A Wisconsin Domino Effect?
Posted June 8, 2012 at 12:00 pm, in Allied Approaches, From Harold Meyerson
While hardly surprising to anyone who read the polls, yesterday’s victory by Republican Governor Scott Walker was a body blow to Wisconsin unions and to American workers. Within Wisconsin, Walker’s victory ensures that his law repealing collective-bargaining rights for public employees will stay on the books, and if Republicans maintain their hold on the state senate—four of their senators faced recall elections, and as I write this at least three have survived—they will, at least in theory, be able to go forward on other parts of their Social Darwinist agenda. Whether they will—and whether they opt to go after private-sector unions, too, with right-to-work legislation—remains unclear. Such a move on Walker’s part, coming on the heels of the most divisive 18 months in the state’s history, would only escalate what is already a political civil war. Even Walker may think it the better part of valor to pass on that for now.
But the damage already done by Walker’s anti-union legislation, which eliminated public employee unions’ ability to automatically collect dues from its members’ paychecks, is vast. A May 30 article in the Wall Street Journal reported that membership in the American Federation of State, County and Municipal Employees (AFSCME), a union founded in Wisconsin in 1936, had declined in state from 62,818 in March 2011 to 28,745 in February of this year. Membership in the American Federation of Teachers had declined in-state from 17,000 to 11,000, the article reported. The membership numbers for Wisconsin’s largest public-sector union, the National Education Association, are not available.

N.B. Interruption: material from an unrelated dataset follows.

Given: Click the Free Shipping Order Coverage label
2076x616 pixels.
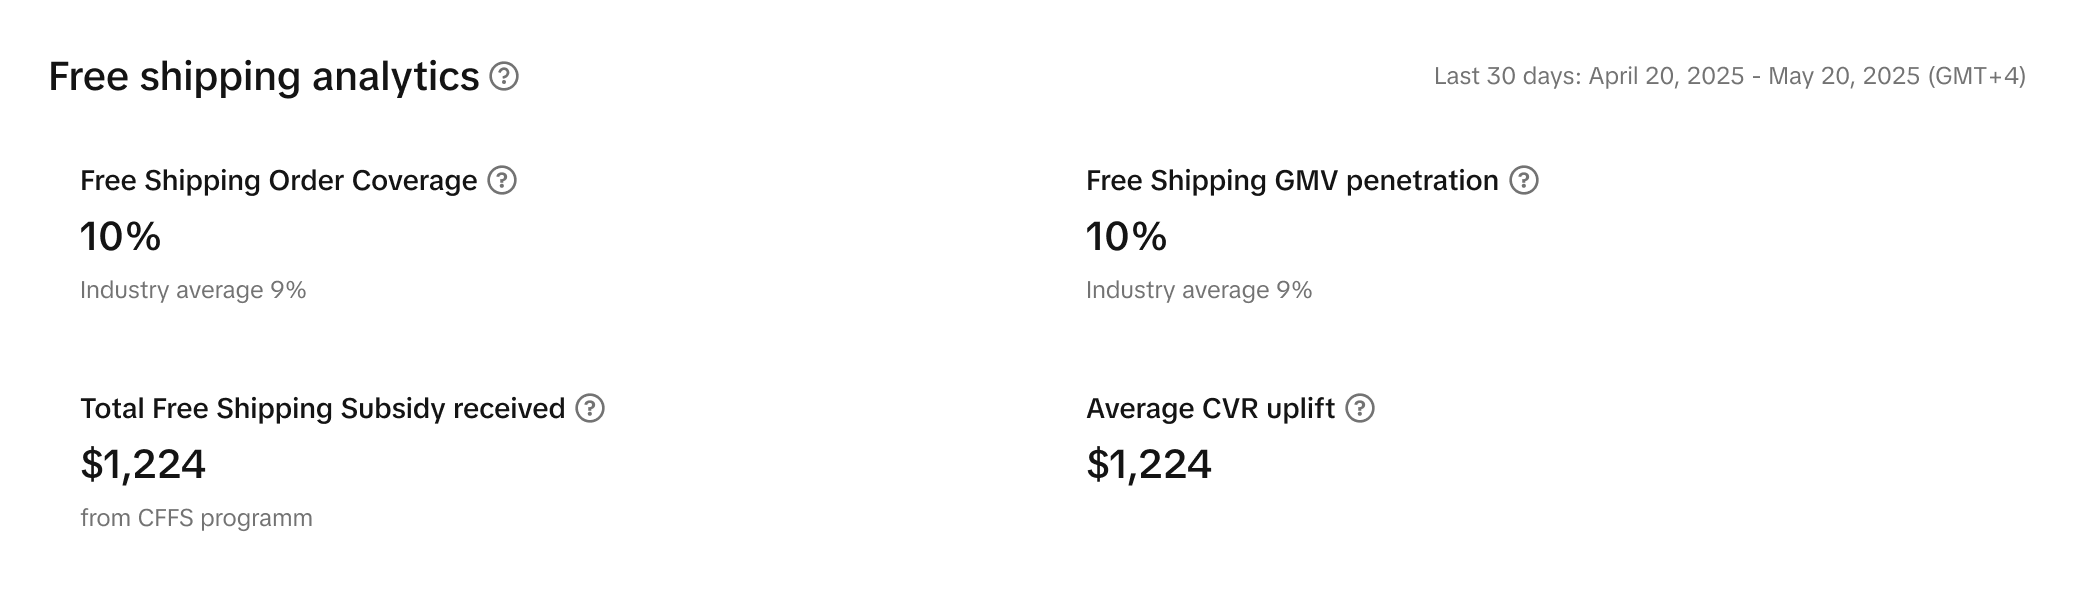Looking at the screenshot, I should pos(278,180).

Added to the prohibition on their ability to bargain over wages and conditions of work, what the dramatic drop in union membership means is that workers’ power to win a decent life either at the workplace or at the ballot box will be weakened. Union treasuries will grow smaller, as will the level of resources they can devote to election campaigns. That means not just less money to campaign for union-specific issues, but for the whole panoply of causes (and the candidates who back them) that unions routinely support—women’s and minority rights, affordable higher education, financial regulation, the works.

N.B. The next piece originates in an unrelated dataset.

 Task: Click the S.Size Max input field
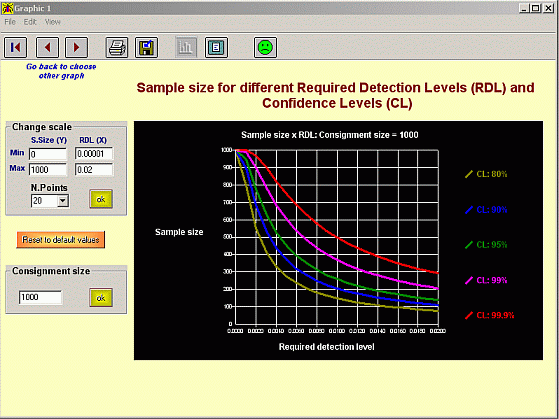point(48,169)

The larger question coming out of Wisconsin is whether the result will embolden other Republican governors to go down this path. Some, of course, have already tried and been soundly rebuffed, most particularly Ohio’s John Kasich, whose own law repealing his state’s public employee bargaining rights was overturned by referendum last November by a 61-percent-to-39-percent margin. I’ve attempted on this blog to analyze why the outcomes were so different, especially since Wisconsin is by every measure a more liberal state than Ohio. I’ve noted that Ohio union activists had the ability to wage a timely referendum campaign, while Wisconsin law has no provision for referendums, and the recall—a more complicated question—had to wait more than a year before being put before state voters. (more…)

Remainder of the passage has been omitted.